They told me I can only take essentials from his and if I want anything else I would have to sort it through him - I have a shit load of things at his house like all my new baby stuff - the baby he wants nothing to do with anyway but he's said I can't take anything he just wants me go back , the police have assisted me but only to get bare minimum for the kids. The officer said I'm not breaking the law but it could go against me in court if I go without them their an take everything but they can't do that without his concent anyway so I'm hitting a brick wall

Do I just go take all MY stuff bite the bullet an get someone to video it so it's proof I havnt touched / damaged anything of his or just wait and argue the toss for the next few months when iv got 2 toddlers and 7 months pregnant to try get my things back and having to prove item by item in court
It's only my clothes and my big pictures iv had made of the kids and then the baby's new crib Iv just bought and my sons car table my parents got him at Xmas as he and my DD adore it making trains on etc. He can have the rest and shove it where the sun doesn't shine but I'm not made of money to go buy all this again....
help???

OP posts:
Ridiclious · 10/10/2019 10:21

You can do this! You've got your plan and you can get your stuff and be done with him. Communication through the courts only now.

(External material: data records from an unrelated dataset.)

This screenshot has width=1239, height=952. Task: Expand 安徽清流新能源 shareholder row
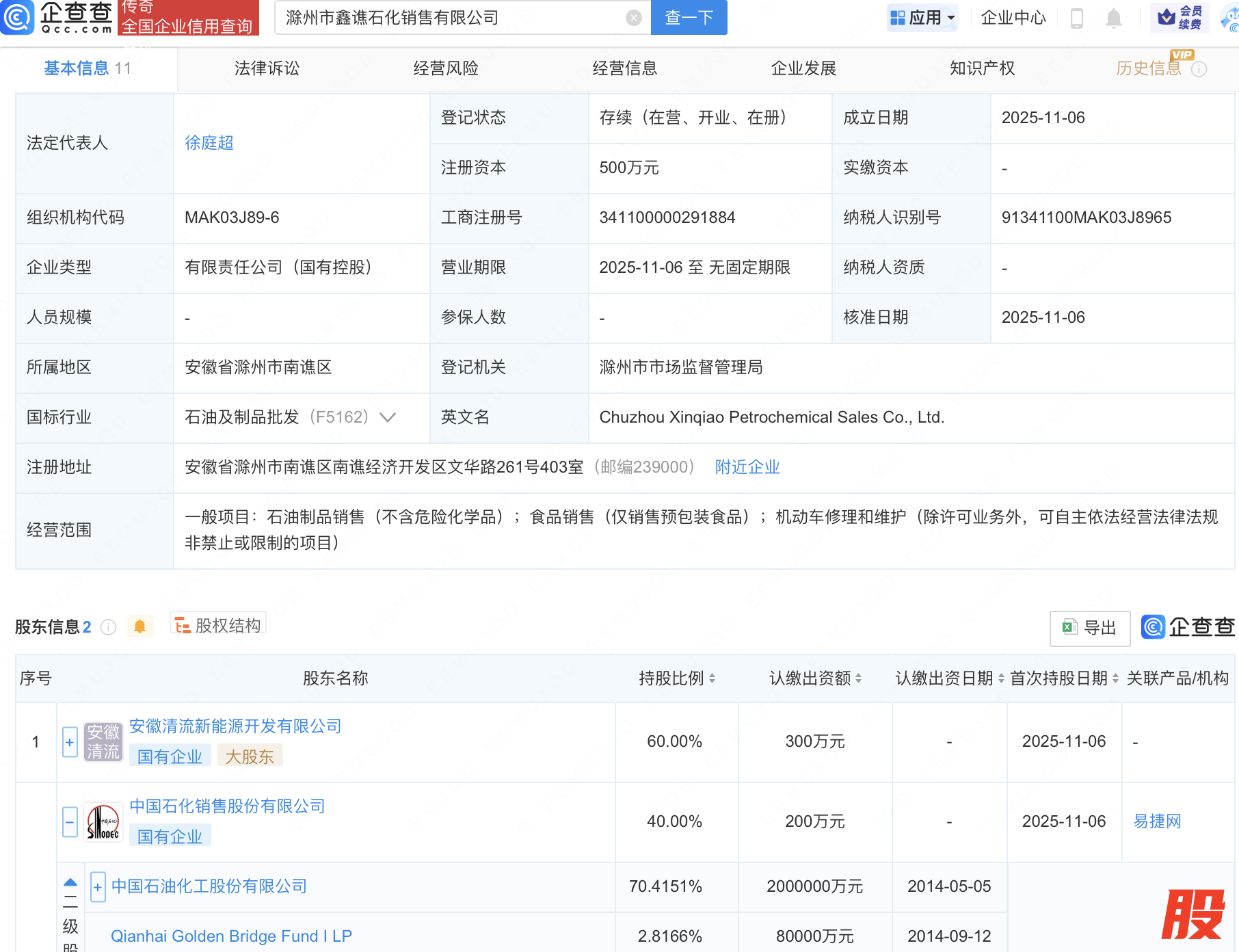tap(70, 742)
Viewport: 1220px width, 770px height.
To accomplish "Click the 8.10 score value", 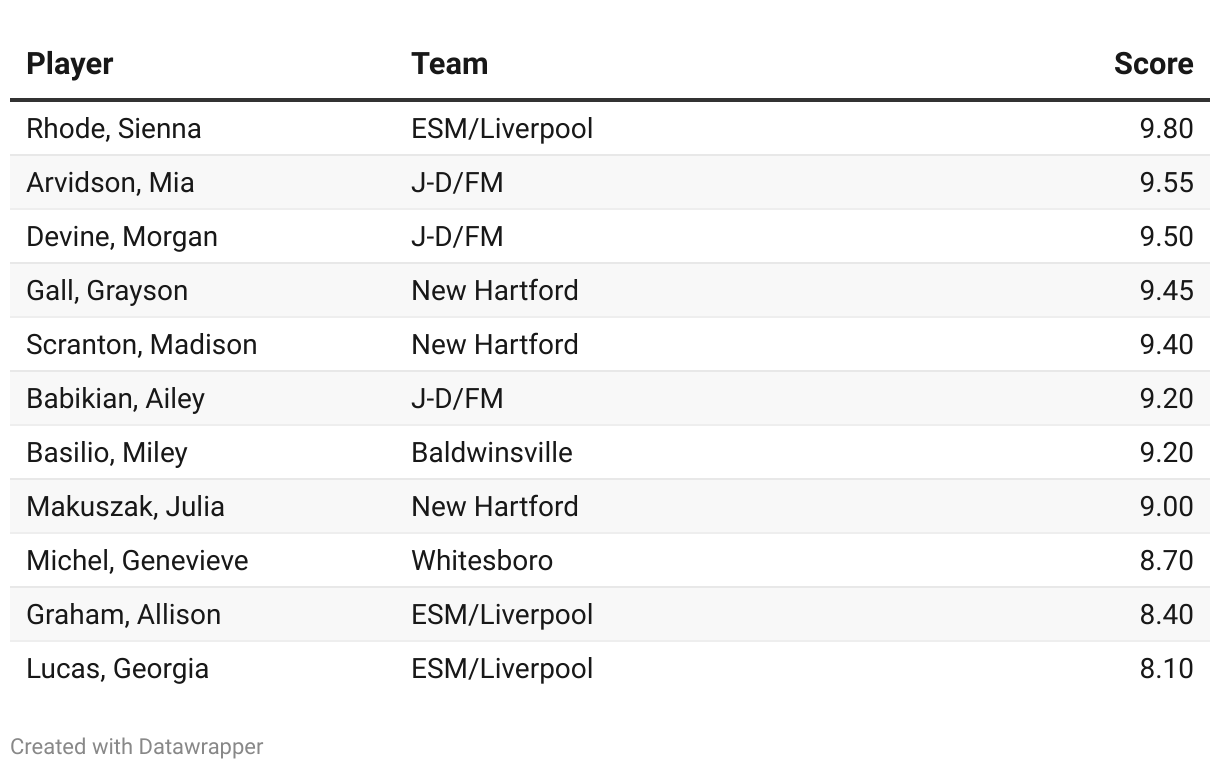I will click(x=1166, y=669).
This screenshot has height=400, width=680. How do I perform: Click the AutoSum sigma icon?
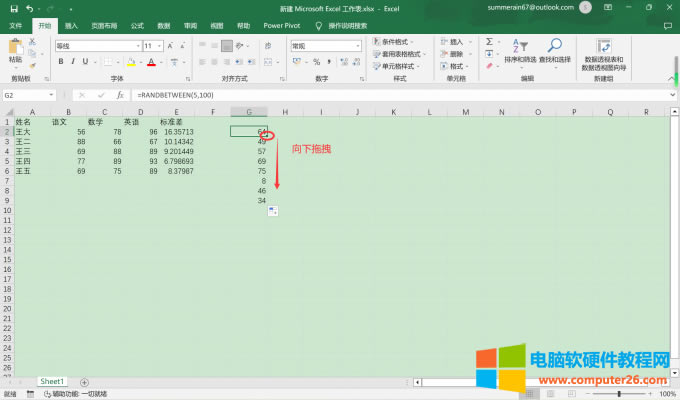(489, 43)
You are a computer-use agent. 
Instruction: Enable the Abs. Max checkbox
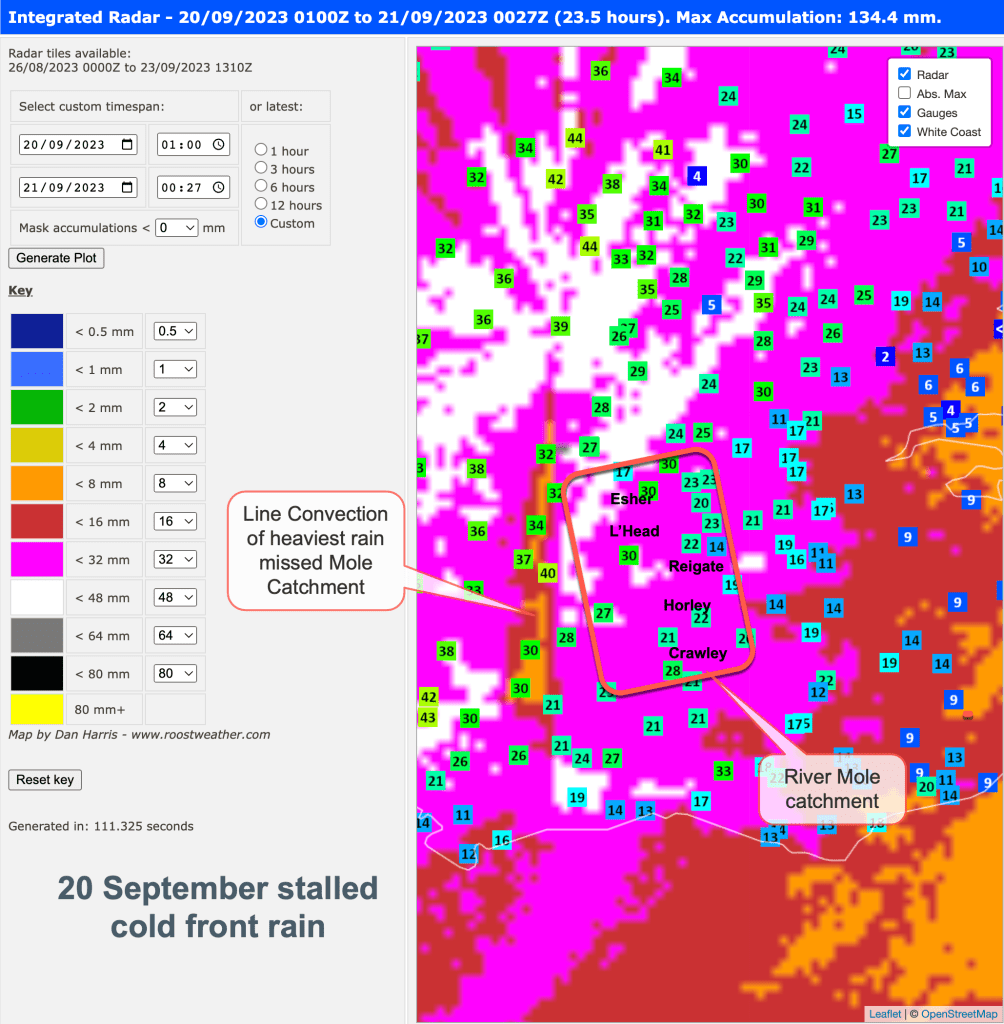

ElizaDee · 10/10/2019 10:31

Taking photos or videos doesn't mean anything. He could say you could caused damage after taking them. Get the police to go with you to take your children's' things - word it that way then they shouldn't be able to argue.

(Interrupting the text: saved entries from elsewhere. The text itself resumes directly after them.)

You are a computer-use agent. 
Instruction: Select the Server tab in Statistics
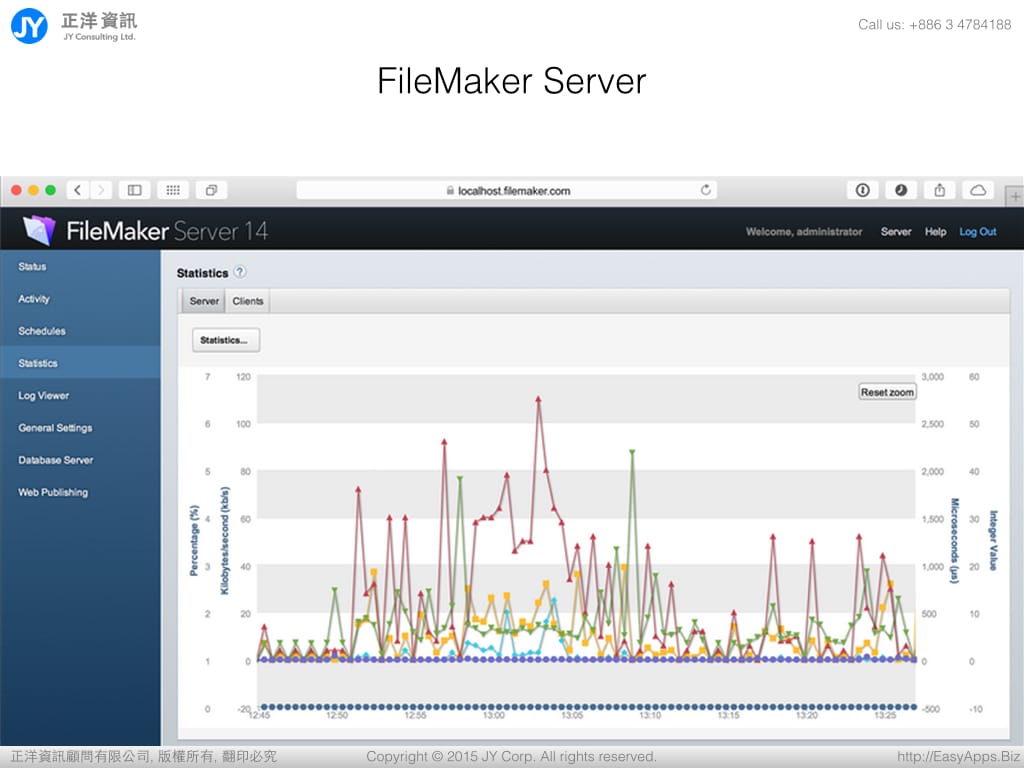pos(204,301)
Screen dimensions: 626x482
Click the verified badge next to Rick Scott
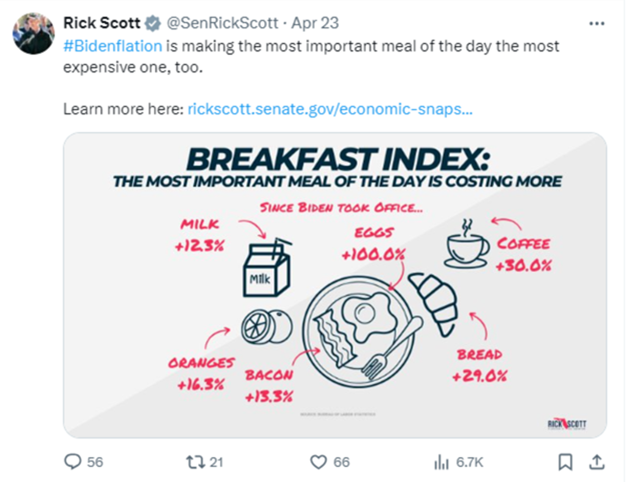pos(152,23)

Lilymossflower · 10/10/2019 10:37

Well done !

Yes take everything and photos and a friend

In regards to child contact, he will only be interested if it means he can continue to control you.
So you set the rules - if there has been domestic violence, he can only visit them in a contact centre once at regular times until he proves himself -
Talk to your areas women's aid and they can give you a worker who will have advice too

Ocado100 · 10/10/2019 10:38

What’s he been charged with?

Cherrysoup · 10/10/2019 10:44

Take everything of yours and the kids.

Mam654 · 10/10/2019 11:02

Get a calm member of the family to collect the things for you. They could speak with him in a reasonable, kind way about how you need to items.

Having been through a few big breakups where I left houses I shared and owned, I would advise not being too bothered about leaving stuff that you don't REALLY need. You need to get him out of your life quickly, and wish as little pain as possible.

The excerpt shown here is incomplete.